►

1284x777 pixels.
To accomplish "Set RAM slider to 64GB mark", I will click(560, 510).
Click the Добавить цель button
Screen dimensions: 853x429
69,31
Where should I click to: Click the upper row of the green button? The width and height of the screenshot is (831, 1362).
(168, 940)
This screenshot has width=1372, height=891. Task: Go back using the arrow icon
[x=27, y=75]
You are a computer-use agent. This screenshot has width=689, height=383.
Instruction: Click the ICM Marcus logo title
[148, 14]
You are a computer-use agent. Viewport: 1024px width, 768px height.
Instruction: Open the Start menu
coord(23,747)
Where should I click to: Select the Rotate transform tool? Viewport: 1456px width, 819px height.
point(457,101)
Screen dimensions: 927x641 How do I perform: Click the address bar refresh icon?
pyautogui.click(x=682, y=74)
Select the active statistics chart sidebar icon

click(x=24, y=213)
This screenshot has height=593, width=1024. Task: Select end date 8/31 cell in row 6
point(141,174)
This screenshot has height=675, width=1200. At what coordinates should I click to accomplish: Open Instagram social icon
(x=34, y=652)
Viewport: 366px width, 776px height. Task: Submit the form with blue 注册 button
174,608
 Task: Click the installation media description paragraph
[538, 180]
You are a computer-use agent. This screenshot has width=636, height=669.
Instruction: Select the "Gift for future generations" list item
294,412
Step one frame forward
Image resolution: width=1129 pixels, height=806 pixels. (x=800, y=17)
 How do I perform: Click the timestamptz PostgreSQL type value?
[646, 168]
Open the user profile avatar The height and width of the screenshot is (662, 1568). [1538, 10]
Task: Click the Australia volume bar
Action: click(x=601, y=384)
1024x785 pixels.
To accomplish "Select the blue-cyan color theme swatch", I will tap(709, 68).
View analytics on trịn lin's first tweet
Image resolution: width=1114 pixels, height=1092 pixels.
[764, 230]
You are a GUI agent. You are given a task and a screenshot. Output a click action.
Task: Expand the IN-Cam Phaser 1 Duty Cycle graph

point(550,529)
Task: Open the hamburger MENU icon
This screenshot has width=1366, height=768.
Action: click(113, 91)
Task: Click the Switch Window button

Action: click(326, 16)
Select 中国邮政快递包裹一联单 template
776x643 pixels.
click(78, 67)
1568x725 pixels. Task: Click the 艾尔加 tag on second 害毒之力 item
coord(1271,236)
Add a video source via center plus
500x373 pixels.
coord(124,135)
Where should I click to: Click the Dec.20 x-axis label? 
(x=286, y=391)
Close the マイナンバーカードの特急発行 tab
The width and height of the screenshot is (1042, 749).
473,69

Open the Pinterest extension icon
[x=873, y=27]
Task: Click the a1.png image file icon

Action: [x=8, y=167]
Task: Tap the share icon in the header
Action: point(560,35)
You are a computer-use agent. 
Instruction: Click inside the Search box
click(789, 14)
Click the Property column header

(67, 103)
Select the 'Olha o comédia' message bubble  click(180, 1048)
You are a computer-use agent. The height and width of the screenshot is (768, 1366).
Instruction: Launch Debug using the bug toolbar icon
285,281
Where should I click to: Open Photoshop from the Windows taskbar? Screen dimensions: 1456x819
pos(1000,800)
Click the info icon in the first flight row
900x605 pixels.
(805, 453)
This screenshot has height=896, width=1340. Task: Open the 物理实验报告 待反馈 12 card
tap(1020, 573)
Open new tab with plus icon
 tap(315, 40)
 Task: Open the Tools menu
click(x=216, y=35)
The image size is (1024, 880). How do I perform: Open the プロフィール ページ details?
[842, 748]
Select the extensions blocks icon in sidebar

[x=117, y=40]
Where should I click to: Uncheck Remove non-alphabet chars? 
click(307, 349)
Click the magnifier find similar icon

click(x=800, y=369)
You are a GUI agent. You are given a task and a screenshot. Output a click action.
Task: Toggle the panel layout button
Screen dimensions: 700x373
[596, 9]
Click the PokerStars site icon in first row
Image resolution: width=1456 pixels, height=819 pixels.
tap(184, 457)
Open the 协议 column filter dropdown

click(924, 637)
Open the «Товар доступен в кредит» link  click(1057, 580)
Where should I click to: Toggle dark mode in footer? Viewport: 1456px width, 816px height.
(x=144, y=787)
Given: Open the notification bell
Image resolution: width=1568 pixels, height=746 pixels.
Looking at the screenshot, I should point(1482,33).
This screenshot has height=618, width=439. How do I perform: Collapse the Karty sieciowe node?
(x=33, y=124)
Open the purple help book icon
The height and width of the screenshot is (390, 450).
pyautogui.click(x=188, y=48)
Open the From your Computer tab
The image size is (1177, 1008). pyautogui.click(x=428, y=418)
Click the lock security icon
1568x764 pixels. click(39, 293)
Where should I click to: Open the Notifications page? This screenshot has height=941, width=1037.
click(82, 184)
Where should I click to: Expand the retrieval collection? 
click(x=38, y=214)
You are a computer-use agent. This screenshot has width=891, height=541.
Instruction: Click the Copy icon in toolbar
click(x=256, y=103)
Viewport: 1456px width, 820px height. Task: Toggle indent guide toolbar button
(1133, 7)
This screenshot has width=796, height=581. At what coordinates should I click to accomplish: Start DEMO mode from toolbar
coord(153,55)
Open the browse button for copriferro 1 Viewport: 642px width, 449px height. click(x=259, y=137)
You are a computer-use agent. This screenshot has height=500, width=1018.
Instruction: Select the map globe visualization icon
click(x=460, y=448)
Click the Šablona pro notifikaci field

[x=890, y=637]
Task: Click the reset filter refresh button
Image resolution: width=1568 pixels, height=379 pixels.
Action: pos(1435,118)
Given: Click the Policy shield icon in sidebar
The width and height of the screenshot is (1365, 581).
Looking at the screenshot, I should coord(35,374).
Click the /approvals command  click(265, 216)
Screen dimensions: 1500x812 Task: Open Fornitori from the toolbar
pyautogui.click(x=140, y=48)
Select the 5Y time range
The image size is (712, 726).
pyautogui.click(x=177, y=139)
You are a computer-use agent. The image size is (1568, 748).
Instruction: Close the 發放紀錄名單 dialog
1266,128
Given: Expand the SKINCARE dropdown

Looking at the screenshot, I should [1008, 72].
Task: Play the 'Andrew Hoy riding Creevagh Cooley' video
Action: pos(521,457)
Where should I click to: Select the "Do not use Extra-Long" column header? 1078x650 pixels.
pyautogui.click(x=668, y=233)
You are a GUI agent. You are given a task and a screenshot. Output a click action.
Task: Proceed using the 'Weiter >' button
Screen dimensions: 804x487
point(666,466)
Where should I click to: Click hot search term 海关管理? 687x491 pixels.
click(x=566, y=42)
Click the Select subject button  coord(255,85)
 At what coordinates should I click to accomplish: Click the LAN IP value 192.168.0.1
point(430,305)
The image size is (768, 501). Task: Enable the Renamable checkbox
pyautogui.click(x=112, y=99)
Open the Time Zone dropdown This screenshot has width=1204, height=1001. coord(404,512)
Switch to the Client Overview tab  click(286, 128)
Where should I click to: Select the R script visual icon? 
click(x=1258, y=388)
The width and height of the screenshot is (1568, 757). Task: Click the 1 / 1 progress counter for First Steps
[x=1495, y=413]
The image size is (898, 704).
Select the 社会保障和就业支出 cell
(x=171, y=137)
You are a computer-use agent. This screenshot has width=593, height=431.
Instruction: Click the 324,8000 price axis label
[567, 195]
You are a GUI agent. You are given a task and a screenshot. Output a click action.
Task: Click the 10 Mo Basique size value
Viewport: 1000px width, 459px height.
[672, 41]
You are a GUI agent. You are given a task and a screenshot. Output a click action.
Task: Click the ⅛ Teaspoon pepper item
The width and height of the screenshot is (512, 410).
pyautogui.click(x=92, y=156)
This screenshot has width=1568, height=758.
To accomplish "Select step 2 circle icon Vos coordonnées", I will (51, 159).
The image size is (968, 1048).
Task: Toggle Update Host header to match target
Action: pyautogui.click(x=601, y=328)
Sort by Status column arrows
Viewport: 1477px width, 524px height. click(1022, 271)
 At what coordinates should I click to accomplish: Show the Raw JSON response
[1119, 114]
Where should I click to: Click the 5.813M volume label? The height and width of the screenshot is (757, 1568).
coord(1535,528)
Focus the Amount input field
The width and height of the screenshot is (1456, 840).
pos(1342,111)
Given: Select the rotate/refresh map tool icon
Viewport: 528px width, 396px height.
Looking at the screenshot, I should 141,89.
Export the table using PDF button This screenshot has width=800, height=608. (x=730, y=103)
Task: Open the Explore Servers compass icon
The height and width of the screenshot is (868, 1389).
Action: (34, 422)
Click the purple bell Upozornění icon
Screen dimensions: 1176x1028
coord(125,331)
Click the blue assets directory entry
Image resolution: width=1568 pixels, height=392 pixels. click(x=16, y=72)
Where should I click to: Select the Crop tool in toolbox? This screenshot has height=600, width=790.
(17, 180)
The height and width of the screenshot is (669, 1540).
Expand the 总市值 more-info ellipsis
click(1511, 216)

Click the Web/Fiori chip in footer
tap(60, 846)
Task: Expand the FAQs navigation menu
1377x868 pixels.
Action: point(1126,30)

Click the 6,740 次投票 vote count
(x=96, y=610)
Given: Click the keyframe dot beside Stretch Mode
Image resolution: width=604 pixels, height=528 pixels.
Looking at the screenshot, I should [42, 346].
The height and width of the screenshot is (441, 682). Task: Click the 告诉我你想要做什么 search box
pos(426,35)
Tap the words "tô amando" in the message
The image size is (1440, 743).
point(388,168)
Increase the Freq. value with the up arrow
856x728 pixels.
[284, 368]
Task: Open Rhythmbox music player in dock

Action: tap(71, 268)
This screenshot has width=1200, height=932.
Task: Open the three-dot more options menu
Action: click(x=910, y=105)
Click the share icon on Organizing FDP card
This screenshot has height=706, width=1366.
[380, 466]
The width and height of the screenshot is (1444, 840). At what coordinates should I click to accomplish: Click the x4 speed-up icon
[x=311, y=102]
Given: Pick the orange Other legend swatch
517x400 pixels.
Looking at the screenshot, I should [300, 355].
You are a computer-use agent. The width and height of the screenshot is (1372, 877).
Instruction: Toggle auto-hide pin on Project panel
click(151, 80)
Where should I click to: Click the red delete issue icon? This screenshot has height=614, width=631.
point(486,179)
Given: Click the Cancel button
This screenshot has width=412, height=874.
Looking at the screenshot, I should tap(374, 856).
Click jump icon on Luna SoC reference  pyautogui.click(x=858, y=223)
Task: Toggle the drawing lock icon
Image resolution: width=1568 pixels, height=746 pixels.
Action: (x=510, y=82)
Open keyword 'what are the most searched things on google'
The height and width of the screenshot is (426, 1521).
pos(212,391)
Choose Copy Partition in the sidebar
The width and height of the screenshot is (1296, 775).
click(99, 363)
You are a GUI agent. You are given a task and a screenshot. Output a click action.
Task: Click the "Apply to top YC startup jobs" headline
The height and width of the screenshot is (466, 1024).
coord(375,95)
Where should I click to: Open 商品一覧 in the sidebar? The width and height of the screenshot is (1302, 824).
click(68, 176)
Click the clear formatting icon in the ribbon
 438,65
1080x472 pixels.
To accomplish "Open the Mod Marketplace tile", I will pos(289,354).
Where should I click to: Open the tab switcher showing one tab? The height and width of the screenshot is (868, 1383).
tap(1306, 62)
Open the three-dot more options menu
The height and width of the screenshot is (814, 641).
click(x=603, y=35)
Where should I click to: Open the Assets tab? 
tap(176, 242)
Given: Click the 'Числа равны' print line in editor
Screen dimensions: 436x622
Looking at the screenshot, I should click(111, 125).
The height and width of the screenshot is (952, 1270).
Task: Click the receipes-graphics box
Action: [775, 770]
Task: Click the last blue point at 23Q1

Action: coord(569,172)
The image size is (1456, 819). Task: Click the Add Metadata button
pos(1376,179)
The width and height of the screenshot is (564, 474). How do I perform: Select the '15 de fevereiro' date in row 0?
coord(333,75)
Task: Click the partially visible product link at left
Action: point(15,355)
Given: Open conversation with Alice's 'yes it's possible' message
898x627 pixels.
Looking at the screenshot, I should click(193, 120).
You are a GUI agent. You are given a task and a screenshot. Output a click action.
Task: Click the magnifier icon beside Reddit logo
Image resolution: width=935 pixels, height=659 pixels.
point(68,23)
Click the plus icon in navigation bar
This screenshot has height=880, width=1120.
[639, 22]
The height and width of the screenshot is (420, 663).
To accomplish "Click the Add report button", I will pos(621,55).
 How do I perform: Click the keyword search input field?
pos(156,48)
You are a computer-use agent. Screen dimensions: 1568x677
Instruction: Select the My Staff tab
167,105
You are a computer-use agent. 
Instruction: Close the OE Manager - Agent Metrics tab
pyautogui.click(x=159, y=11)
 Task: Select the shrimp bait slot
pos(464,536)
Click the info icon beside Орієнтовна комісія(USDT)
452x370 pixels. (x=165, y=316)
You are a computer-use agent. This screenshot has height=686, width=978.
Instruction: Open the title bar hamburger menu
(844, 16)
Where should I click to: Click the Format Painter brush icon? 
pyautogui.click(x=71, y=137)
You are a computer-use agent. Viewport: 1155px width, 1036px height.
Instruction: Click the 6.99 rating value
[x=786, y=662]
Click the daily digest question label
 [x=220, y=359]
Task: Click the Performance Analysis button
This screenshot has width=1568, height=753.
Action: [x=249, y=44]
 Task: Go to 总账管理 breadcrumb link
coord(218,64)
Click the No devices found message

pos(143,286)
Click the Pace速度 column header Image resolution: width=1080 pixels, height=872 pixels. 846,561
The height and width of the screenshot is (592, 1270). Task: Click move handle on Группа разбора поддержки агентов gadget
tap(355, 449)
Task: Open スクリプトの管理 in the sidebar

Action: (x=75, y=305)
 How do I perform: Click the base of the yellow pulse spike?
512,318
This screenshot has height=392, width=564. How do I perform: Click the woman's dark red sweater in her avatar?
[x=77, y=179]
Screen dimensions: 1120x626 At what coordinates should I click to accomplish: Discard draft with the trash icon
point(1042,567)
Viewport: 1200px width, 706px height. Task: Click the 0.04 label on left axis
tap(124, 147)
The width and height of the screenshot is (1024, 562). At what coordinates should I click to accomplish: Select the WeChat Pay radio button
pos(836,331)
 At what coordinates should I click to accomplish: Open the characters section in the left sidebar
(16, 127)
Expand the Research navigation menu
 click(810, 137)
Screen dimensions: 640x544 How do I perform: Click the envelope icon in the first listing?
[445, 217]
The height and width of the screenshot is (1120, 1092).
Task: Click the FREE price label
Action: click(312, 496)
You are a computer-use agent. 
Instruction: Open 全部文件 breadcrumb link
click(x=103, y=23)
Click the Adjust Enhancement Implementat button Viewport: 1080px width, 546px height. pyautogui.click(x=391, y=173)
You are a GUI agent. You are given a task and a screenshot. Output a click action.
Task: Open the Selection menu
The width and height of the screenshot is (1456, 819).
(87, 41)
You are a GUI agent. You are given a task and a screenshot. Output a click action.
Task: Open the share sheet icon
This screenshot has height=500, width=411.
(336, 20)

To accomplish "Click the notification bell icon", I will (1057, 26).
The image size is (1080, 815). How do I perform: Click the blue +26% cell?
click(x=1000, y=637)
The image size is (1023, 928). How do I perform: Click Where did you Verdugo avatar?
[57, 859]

◄

§ Direction
Convert the lines of the listing into a JSON list of strings, one string per line, leaving out blank lines. Begin at the line that has "Task: Click the Performance Analysis button" and stop after the line that has "Action: click(312, 496)".

§ Task result
[
  "Task: Click the Performance Analysis button",
  "This screenshot has width=1568, height=753.",
  "Action: [x=249, y=44]",
  " Task: Go to 总账管理 breadcrumb link",
  "coord(218,64)",
  "Click the No devices found message",
  "pos(143,286)",
  "Click the Pace速度 column header Image resolution: width=1080 pixels, height=872 pixels. 846,561",
  "The height and width of the screenshot is (592, 1270). Task: Click move handle on Группа разбора поддержки агентов gadget",
  "tap(355, 449)",
  "Task: Open スクリプトの管理 in the sidebar",
  "Action: (x=75, y=305)",
  " How do I perform: Click the base of the yellow pulse spike?",
  "512,318",
  "This screenshot has height=392, width=564. How do I perform: Click the woman's dark red sweater in her avatar?",
  "[x=77, y=179]",
  "Screen dimensions: 1120x626 At what coordinates should I click to accomplish: Discard draft with the trash icon",
  "point(1042,567)",
  "Viewport: 1200px width, 706px height. Task: Click the 0.04 label on left axis",
  "tap(124, 147)",
  "The width and height of the screenshot is (1024, 562). At what coordinates should I click to accomplish: Select the WeChat Pay radio button",
  "pos(836,331)",
  " At what coordinates should I click to accomplish: Open the characters section in the left sidebar",
  "(16, 127)",
  "Expand the Research navigation menu",
  " click(810, 137)",
  "Screen dimensions: 640x544 How do I perform: Click the envelope icon in the first listing?",
  "[445, 217]",
  "The height and width of the screenshot is (1120, 1092).",
  "Task: Click the FREE price label",
  "Action: click(312, 496)"
]